There is an unwritten maxim among distressed creditors: settle while the pot still has something in it. This principle, though rarely invoked by name in Treaty politics, may prove to be the most important yet unspoken factor in determining the pace and finality of Crown–iwi settlements in the years ahead. Māori iwi, long accustomed to protracted negotiations with the Crown, may discover that when the burden of Treaty obligations is reloaded back onto the Crown—where it legally belongs—rather than endlessly diffused among councils, businesses, and ordinary citizens, their incentive structure to hold out indefinitely will collapse. For as long as the Crown is permitted to socialise its fiduciary debts—to pay them not from its own coffers but through the energies, rates, and regulatory concessions of citizens—Treaty settlements risk becoming a perpetuity, not a closure. But if that circuit is broken, then economic logic, not cultural metaphysics, will shape the settlement timeline.

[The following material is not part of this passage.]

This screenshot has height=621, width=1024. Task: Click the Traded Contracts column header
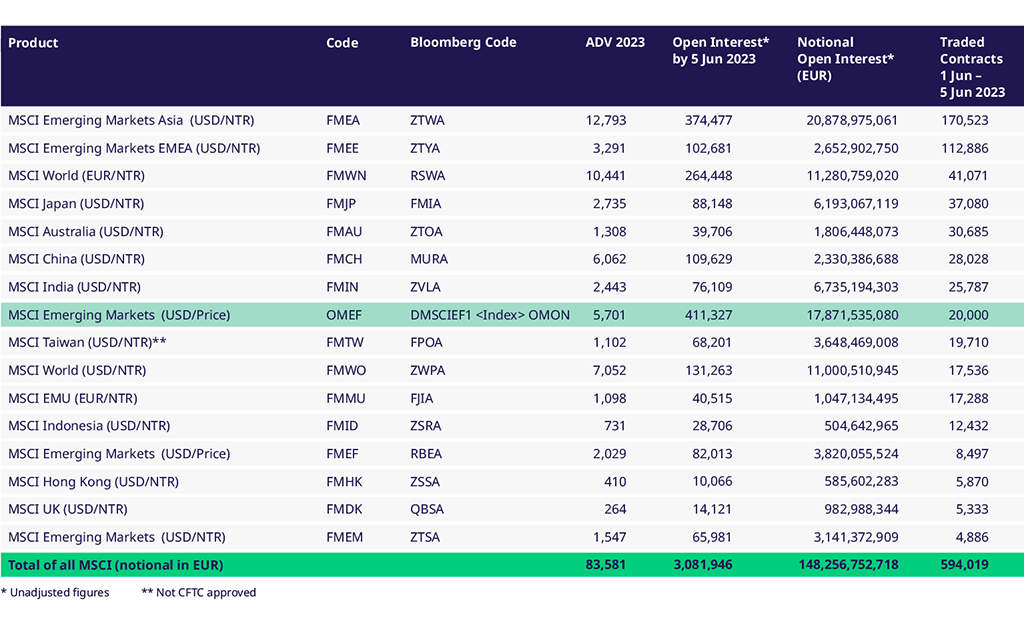pyautogui.click(x=972, y=67)
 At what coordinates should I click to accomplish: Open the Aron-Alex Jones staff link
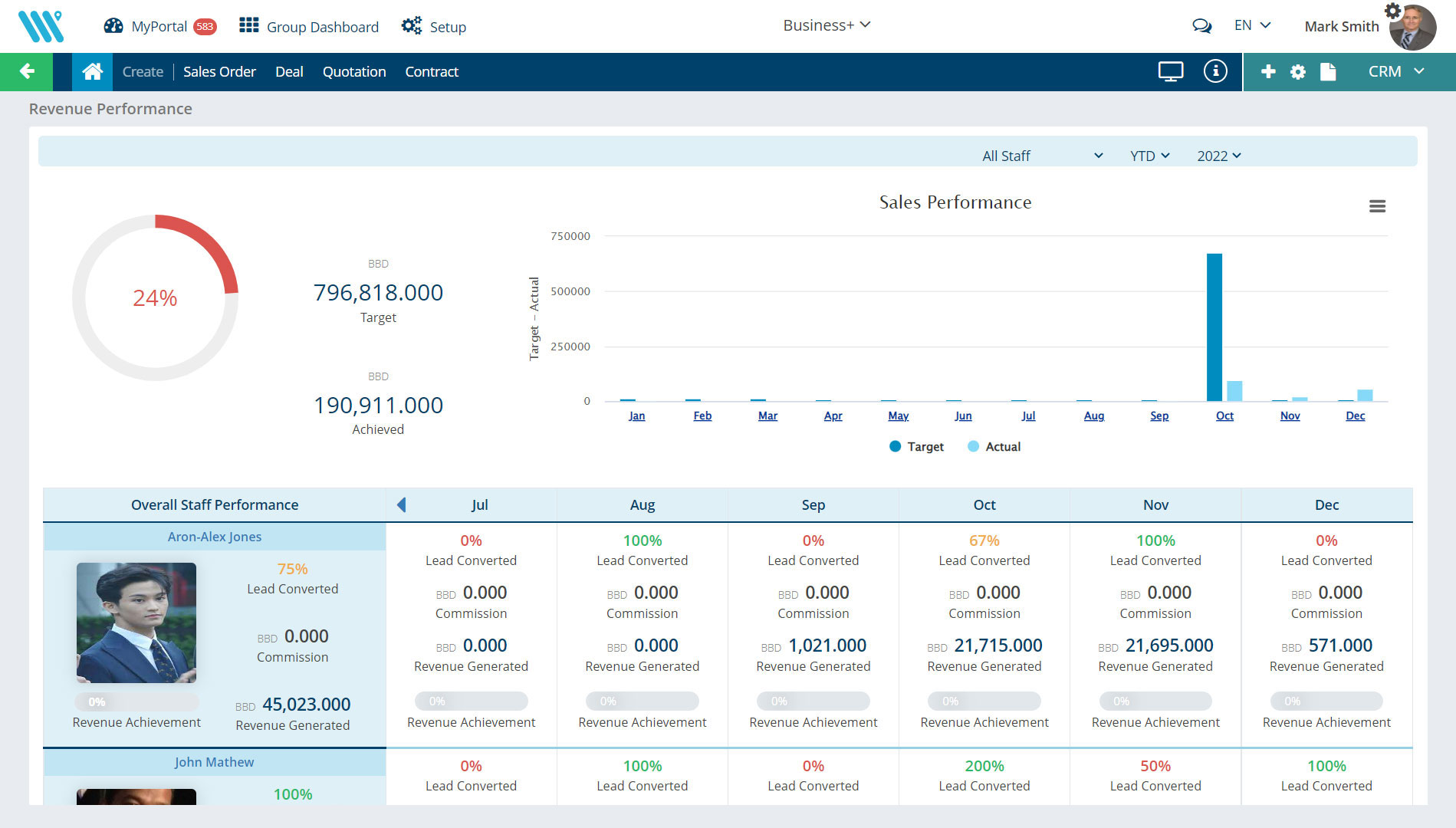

As economist Douglas Baird famously put it in his bankruptcy work, “when a common pool of assets is available, and multiple claimants descend on it without coordination, the result is a race to the courthouse.” His insight was directed at commercial creditors, but it carries profound implications for New Zealand’s constitutional moment. When iwi believe the Crown is flush and politically cornered into repeated acts of cultural generosity, they hold out for more. When they believe the coffers are shrinking, and the goodwill of the governed no longer matches the promises of the governors, they rush to settle.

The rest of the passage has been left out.